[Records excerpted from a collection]
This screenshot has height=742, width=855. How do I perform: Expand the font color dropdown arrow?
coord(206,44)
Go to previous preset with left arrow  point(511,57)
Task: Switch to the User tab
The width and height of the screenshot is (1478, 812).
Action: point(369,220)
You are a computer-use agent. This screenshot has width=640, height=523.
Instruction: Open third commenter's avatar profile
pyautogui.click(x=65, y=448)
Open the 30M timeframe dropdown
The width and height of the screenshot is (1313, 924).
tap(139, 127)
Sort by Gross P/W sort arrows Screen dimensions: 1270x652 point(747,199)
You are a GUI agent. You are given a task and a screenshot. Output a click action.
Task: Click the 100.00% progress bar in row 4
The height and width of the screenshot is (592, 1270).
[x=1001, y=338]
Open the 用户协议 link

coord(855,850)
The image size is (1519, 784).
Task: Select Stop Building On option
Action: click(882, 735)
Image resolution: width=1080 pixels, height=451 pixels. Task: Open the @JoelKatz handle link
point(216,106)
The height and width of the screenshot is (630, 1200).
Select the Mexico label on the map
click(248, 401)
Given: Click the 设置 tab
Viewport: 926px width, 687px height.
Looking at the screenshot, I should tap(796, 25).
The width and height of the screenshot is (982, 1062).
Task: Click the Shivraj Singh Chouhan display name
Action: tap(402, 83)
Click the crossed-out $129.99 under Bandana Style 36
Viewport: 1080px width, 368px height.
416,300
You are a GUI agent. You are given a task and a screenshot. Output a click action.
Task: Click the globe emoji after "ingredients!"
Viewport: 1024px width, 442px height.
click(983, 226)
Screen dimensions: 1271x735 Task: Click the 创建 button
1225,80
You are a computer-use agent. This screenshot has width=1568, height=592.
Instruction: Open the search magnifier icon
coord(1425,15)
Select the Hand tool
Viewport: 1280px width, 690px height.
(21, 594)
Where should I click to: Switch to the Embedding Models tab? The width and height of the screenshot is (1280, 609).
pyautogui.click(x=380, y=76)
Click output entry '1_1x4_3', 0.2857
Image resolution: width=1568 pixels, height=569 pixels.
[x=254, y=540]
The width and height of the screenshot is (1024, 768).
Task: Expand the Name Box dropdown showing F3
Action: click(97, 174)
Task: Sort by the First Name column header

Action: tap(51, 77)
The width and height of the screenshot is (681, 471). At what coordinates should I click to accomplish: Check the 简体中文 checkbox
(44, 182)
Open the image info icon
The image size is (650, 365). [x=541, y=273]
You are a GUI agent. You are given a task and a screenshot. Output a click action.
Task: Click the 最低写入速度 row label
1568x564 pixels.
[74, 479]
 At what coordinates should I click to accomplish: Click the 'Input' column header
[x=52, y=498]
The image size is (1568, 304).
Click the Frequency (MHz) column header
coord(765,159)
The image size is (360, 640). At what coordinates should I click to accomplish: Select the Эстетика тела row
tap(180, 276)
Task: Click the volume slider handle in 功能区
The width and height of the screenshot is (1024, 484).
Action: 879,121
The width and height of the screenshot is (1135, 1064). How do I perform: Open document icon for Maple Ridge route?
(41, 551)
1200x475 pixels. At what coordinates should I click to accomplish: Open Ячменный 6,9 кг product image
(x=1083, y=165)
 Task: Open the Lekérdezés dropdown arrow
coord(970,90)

* [Task to carry out]:
Take the lines from the start of the records through the line holding "Open the 30M timeframe dropdown", both included, and please print them exactly, with nothing else.

* [Task answer]:
This screenshot has height=742, width=855. How do I perform: Expand the font color dropdown arrow?
coord(206,44)
Go to previous preset with left arrow  point(511,57)
Task: Switch to the User tab
The width and height of the screenshot is (1478, 812).
Action: point(369,220)
You are a computer-use agent. This screenshot has width=640, height=523.
Instruction: Open third commenter's avatar profile
pyautogui.click(x=65, y=448)
Open the 30M timeframe dropdown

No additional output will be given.